I am a Madison naturalist at heart, so I still think of March 1 as the day the cranes come back, even though it’s a day or two earlier down here. This year, the first cranes started coming through in late February, and last weekend’s flocks over DuPage County were the largest in my memory. Robbie Q. Telfer reported that at least one flock was a mix of sandhill and whooping cranes. Chorus frogs have been singing, and Friday afternoon I heard spring peepers on my bike ride home. Two weeks ago I noticed the first seedlings of false mermaid in Maple Grove Forest Preserve, only a few days later than I noticed them in 2018, along with a few sprawling shoots of spring beauty. This is the month for woodcocks (which I haven’t heard yet this year for lack of walking around at the right time) and song sparrows (which are everywhere right now), for robins to be noisy in the morning and spend their afternoons flipping over fallen leaves in search of insects, for phoebes to return: I heard my first along the DuPage River on Friday morning. It is the month for catkins to expand and silver maple flowers to bloom, black cherry buds to swell. Among the familiarities, March always bring new friends as well. This year, I saw Mnium or some closely related moss bristling with sporophytes in Maple Grove Forest Preserve, and I learned a species I probably should have known years ago: winter aconite, a buttercup relative from Eurasia that has been planted at the Arboretum since at least the 1970s, but known as an escapee in northeastern Illinois only since the unseasonably warm spring of 2012 (via herbarium records as well as discussion in Wilhelm and Rericha’s Flora of the Chicago Region). It is a beauty, but as a relatively new weed it’s one to keep our eyes on.

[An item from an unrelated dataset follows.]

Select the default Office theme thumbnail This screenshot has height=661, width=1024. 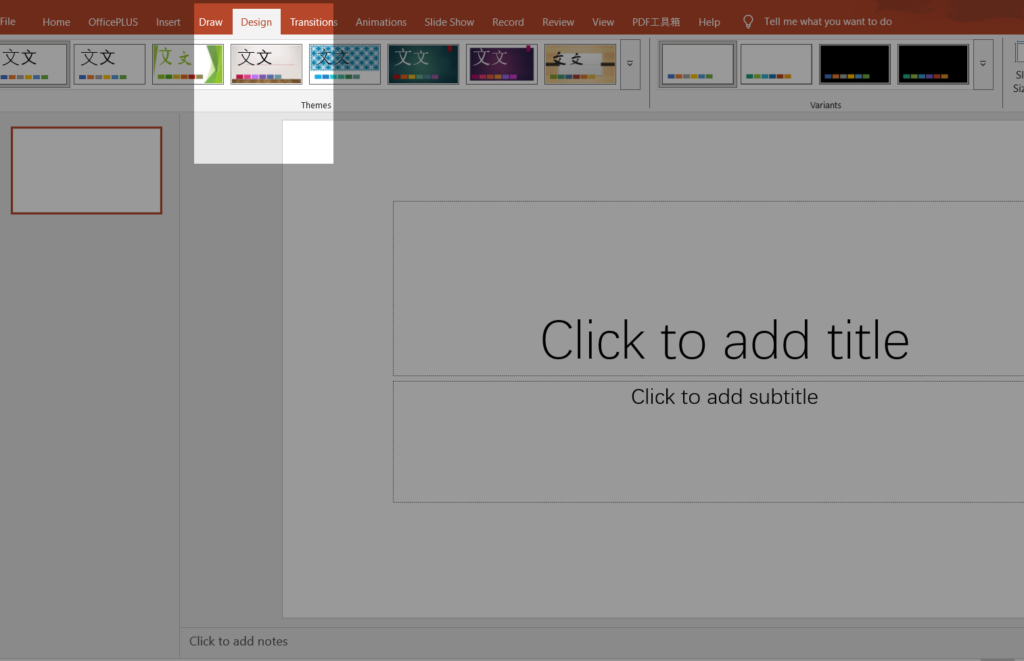[x=34, y=63]
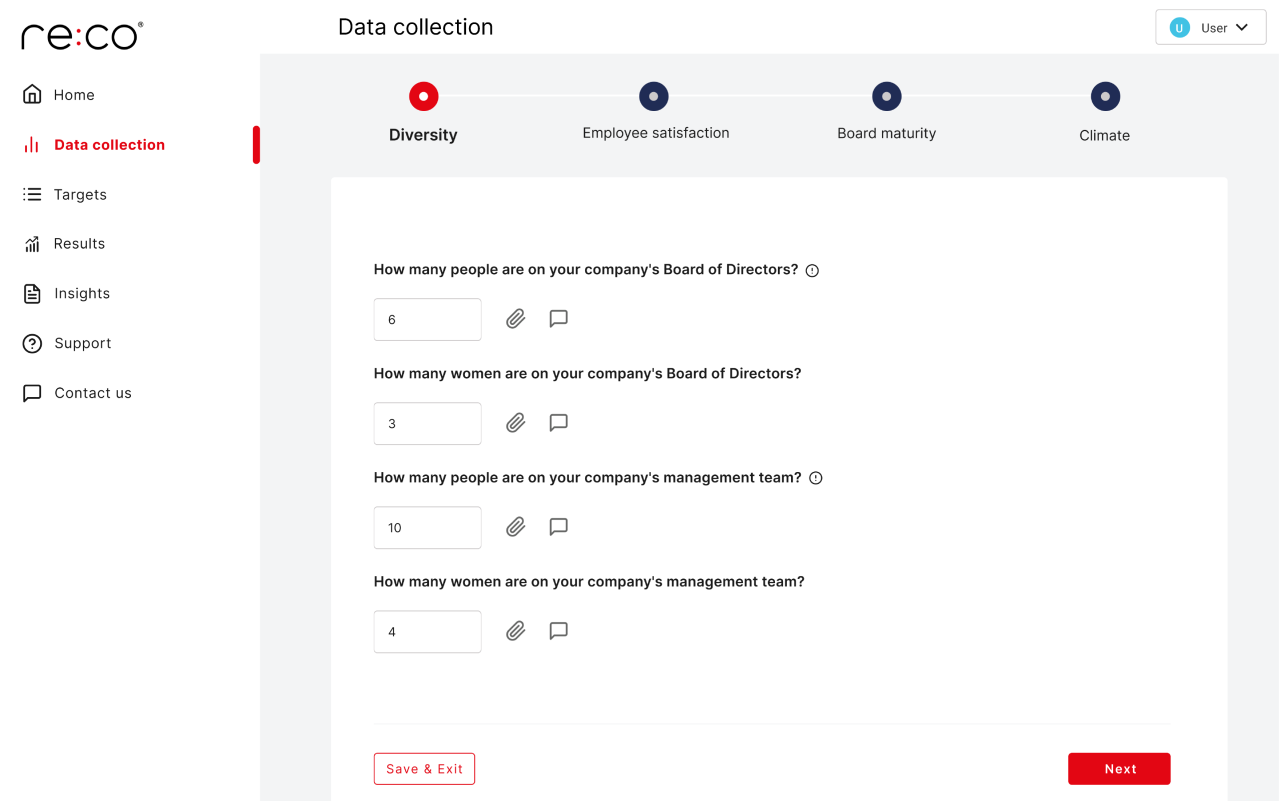Image resolution: width=1280 pixels, height=801 pixels.
Task: Click the re:co logo
Action: (x=82, y=36)
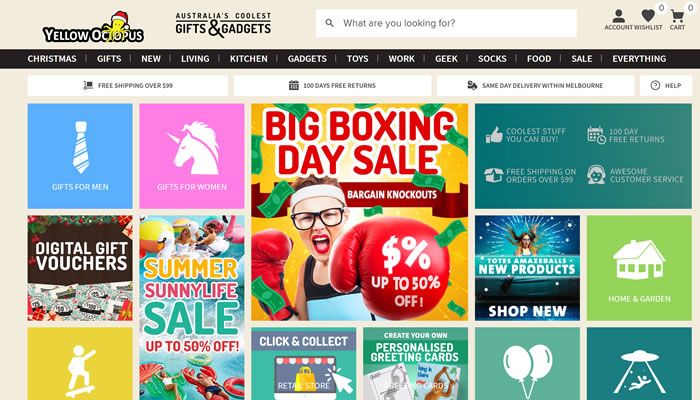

And for parents of school-age students, March is the month of spring break. I find the week off with my family often coincides with transitions in my work projects as well, and this year was no exception. As a consequence, it’s a time for me to clear my mind. My family and I spent a few days in Boston. We visited the magnificent glass plants at the Harvard Museum of Natural History. We spent a morning prowling the Isabella Steward Gardner Museum, where Rachel pointed out to me the oak trees in Jan Moy’s (16th Century) tapestry “Queen Tomyris rejects Cyrus’s proposal of marriage”. I spent a day with colleagues at the Arnold Arboretum. Perhaps the best part of the trip was our morning at the MIT museum, where we stumbled across an exhibit of kinetic sculptures by Arthur Ganson. They are intricate machines built of hand-wrought gears and screws, pulleys and levers, welded to objects that we might toss out: torn paper, an artichoke petal, an abandoned baby doll, a broken miniature chair. These things come to life as the gears turn, and your attention is riveted as you watch them move. A wishbone lumbers across the table. A platter of uncooked black-eyed peas rolls like the sea. The mundane becomes miraculous.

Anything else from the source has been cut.